Saved data entries
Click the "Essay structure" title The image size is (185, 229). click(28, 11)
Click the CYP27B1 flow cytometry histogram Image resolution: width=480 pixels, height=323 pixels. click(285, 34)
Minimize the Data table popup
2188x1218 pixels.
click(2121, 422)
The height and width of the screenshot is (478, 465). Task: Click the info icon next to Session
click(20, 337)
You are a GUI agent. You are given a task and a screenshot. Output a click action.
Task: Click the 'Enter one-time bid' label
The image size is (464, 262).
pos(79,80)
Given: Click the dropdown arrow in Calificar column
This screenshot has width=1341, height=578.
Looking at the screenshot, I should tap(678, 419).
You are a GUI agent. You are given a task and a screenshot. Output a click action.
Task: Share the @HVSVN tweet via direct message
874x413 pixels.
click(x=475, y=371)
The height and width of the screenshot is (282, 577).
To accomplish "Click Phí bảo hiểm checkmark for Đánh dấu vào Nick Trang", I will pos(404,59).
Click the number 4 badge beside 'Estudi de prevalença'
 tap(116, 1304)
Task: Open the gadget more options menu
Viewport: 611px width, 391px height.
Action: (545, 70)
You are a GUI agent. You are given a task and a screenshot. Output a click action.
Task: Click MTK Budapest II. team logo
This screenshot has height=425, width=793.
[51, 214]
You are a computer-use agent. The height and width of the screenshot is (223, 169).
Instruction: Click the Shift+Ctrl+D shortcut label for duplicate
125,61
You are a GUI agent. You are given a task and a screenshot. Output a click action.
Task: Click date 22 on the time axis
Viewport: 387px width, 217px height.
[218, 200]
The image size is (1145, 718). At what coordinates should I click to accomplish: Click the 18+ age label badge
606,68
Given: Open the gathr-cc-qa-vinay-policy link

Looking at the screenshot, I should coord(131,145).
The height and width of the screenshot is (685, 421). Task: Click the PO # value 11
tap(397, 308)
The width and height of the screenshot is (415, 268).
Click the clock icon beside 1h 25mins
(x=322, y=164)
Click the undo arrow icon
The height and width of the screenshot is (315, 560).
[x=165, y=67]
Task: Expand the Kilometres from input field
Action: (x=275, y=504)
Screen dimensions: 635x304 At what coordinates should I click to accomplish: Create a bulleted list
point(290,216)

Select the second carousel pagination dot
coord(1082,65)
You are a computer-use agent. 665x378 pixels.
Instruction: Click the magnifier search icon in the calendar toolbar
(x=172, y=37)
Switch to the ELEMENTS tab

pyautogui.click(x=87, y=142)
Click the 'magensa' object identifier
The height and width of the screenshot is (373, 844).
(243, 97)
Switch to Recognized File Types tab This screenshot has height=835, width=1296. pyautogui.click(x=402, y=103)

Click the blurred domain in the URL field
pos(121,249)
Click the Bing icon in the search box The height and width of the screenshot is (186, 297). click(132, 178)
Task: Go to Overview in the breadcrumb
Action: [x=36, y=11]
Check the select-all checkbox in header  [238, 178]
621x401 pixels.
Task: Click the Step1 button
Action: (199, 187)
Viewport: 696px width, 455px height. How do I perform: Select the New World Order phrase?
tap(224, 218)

**OBJECTIVE**:
Count the lines in the rows above that contain the word "Instruction" and give only the number.

**PROBLEM SOLUTION**:
2